Extract provided:
◇ ◇ ◇ ◇ ◇ ◇ ◇

Apartment blocks damaged by a Russian strike on Vuhledar in Ukraine's Donetsk region.
Apartment blocks damaged by a Russian strike on Vuhledar in Ukraine's Donetsk region.

Summary

  • Ukraine and the US are working on a 20-point peace plan as Russia's invasion nears the four-year mark.
  • Major sticking points include control over part of the Donbas region in eastern Ukraine and the Russian-occupied Zaporizhzhya nuclear power plant.
  • Other obstacles stem from Russia’s territorial claims, the issue of security guarantees for Ukraine, and Moscow’s opposition to a cease-fire.

Since Kyiv and its European backers panned a 28-point US proposal for a deal to end Russia’s invasion of Ukraine, warning that it was skewed in Moscow’s favor, Ukraine and the United States have been trying to hash out a revised blueprint known as the 20-point plan.

Following a meeting with Ukrainian President Volodymyr Zelenskyy in Florida on December 28 -- bookended by phone calls with Russian President Vladimir Putin -- US President Donald Trump said that after nearly four years of full-scale war and inconclusive Russia-Ukraine talks earlier in 2025, a deal could be “closer than ever.”

But Trump also said that “one or two very thorny issues” remained, and that a peace pact -- something he has sought avidly since he took office for a second time in January -- might not happen.

Trump was referring to one major sticking point -- territory, particularly in the eastern region known as the Donbas -- and possibly also to the future of the massive Zaporizhzhya power plant, which Russian forces seized shortly after the start of the full-scale invasion in February 2022.

◇ ◇ ◇ ◇ ◇ ◇ ◇

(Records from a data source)
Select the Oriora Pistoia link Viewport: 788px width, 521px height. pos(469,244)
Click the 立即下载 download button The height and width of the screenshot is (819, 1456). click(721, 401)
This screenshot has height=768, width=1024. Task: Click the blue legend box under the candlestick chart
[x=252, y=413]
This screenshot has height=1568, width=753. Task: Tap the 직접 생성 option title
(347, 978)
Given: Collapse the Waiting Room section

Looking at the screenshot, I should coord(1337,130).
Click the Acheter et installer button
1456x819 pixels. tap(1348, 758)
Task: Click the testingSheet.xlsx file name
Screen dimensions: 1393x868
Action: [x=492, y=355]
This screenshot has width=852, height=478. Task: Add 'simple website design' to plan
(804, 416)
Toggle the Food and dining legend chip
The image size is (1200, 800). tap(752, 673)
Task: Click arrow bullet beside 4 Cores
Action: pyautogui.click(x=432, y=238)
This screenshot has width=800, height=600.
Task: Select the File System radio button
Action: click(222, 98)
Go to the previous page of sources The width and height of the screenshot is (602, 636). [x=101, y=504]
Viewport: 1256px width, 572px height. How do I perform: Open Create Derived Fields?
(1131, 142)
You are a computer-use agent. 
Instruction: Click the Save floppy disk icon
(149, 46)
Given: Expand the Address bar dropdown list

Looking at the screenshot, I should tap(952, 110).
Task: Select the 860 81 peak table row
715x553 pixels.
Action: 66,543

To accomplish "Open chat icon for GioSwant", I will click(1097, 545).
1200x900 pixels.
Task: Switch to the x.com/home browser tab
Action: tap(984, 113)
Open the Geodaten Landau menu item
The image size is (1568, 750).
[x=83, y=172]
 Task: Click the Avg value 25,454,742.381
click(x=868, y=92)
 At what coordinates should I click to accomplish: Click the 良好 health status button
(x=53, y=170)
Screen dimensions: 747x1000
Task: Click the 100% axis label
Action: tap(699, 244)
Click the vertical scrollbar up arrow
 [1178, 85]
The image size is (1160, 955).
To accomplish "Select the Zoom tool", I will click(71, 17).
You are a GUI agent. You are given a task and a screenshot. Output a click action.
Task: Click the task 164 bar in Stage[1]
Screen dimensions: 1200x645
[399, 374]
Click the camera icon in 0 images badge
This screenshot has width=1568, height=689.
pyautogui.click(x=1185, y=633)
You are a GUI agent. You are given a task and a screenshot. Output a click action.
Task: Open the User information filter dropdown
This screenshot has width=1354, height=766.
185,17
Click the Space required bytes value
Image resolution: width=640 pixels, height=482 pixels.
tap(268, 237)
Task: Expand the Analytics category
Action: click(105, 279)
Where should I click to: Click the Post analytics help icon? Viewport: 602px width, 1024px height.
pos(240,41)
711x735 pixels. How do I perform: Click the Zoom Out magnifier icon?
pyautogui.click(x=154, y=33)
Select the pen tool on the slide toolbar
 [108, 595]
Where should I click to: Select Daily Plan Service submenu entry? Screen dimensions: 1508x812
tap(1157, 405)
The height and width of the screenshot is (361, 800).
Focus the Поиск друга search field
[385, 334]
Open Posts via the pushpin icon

◇ ◇ ◇ ◇ ◇ ◇ ◇

Carry the article about the US-Ukraine 20-point peace plan forward from its last paragraph. These rows were drawn from a different source than the text.

Solved problem:
There are other potential barriers to a deal, too, including issues related to security guarantees for Kyiv and a potential referendum in Ukraine on any pact to end Russia’s invasion. Increasingly tough talk from Moscow, meanwhile, has amplified questions about the fate of the 20-point plan and the peace efforts more broadly.

Here’s a look at some of the biggest hurdles to an agreement.

The Donbas

Russia launched the full-scale invasion eight years after it seized Crimea and set off a war in the Donbas -- the Donetsk and Luhansk regions in eastern Ukraine.

Today, Russia controls virtually all of Luhansk and more than three-quarters of Donetsk, where it has fallen short of full conquest despite continuous, intense fighting that has killed and wounded many thousands of soldiers on both sides.

The question of control over the part of the Donetsk region that Ukraine still holds, which includes sizable cities and fortifications that could be crucial to turning back further Russian advances, is perhaps the biggest impediment to a peace agreement.

Moscow has long demanded that Ukraine cede the entirety of Donetsk, one of five Ukrainian regions that the Kremlin now baselessly claims belong to Russia, and Putin has repeated several times recently that Russia will take the rest of the province by force if diplomacy does not put it in Moscow’s hands.

Ukraine says it will not formally cede any part of the country and sees no reason to reward Russia’s aggression by handing it, de facto or de jure, a hunk of land it has failed to overrun.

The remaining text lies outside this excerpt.